Vinitaly, a Walter Webber il Premio Angelo Betti 2026
Nel corso della 58ª edizione di Vinitaly, Walter Webber è stato insignito del Premio Angelo Betti “Benemerito della vitivinicoltura” su proposta della Provincia autonoma di Trento. Un riconoscimento alla sua lunga carriera e all’impegno nella tutela dei territori montani e dei vitigni autoctoni, simbolo di un Trentino che continua a investire nel vino come leva di sviluppo culturale ed economico
Walter Webber - figura di riferimento dell'enologia di montagna - ha ricevuto il Premio Angelo Betti "Benemerito della vitivinicoltura 2026". Il tradizionale riconoscimento dedicato al fondatore del Salone internazionale dei vini e distillati, viene conferito su base regionale. La cerimonia si è svolta nel corso della 58/a edizione di Vinitaly, dove il Trentino, con il coordinamento dal Consorzio Vini del Trentino, è rappresentato da 38 aziende mentre altre 19 realtà produttive sono distribuite in altri padiglioni della fiera.

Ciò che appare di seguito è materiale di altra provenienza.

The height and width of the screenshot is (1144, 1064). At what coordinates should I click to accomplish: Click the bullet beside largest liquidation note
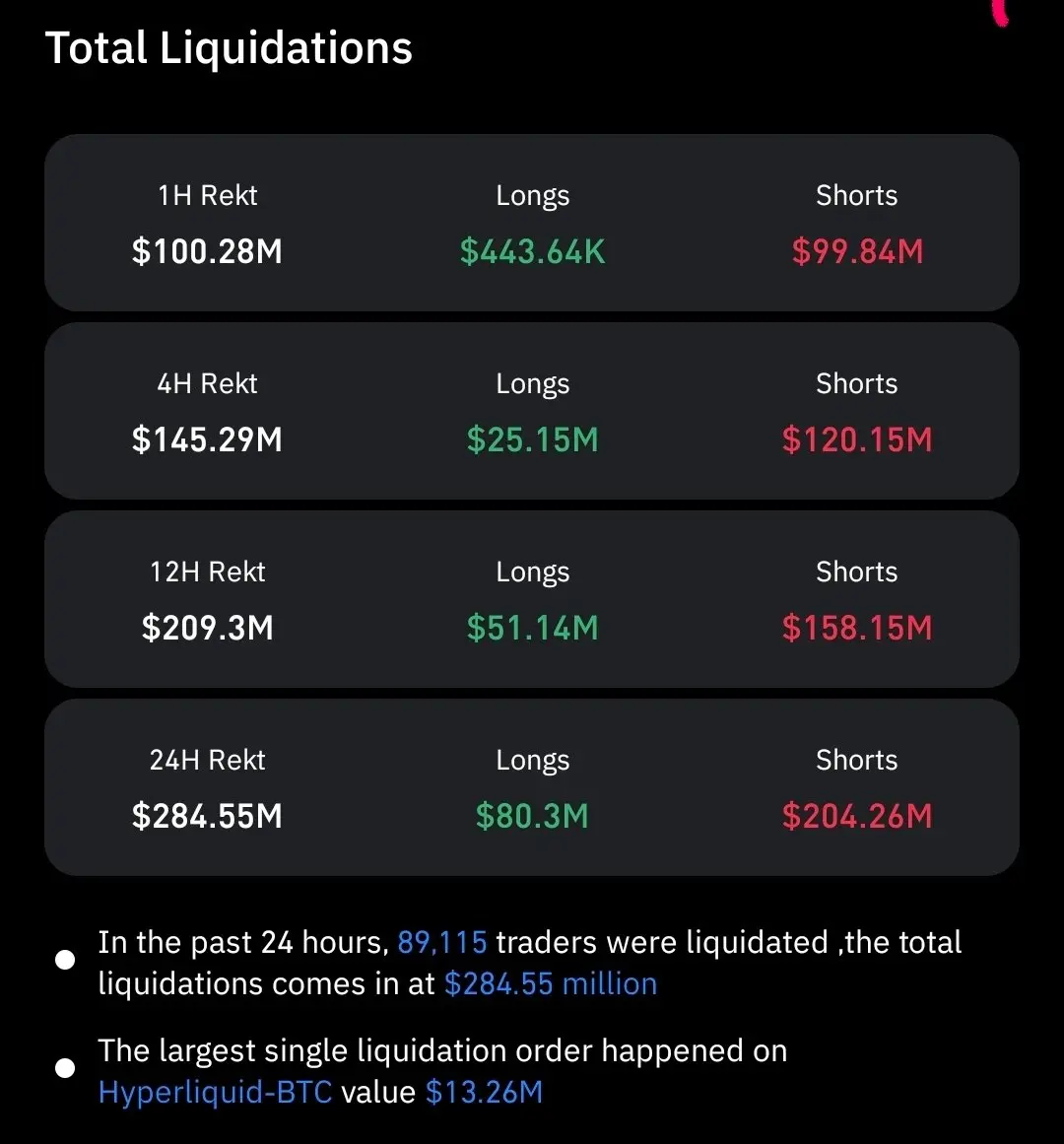[65, 1068]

Il premio Betti - precisa la Provincia autonoma di Trento in una nota - è stato conferito a Walter Webber su proposta dell'assessore provinciale all'agricoltura Giulia Zanotelli per "la sua carriera ultra quarantennale che incarna i valori del premio, distinguendosi per la salvaguardia dei territori montani e la valorizzazione dei vitigni autoctoni". E ancora: "Il rigore scientifico, l'apertura alle nuove frontiere della genetica viticola e la passione nel tutelare il paesaggio rendono Walter Webber una figura di riferimento per l'enologia di montagna e un degno interprete del titolo di Benemerito della Viticoltura".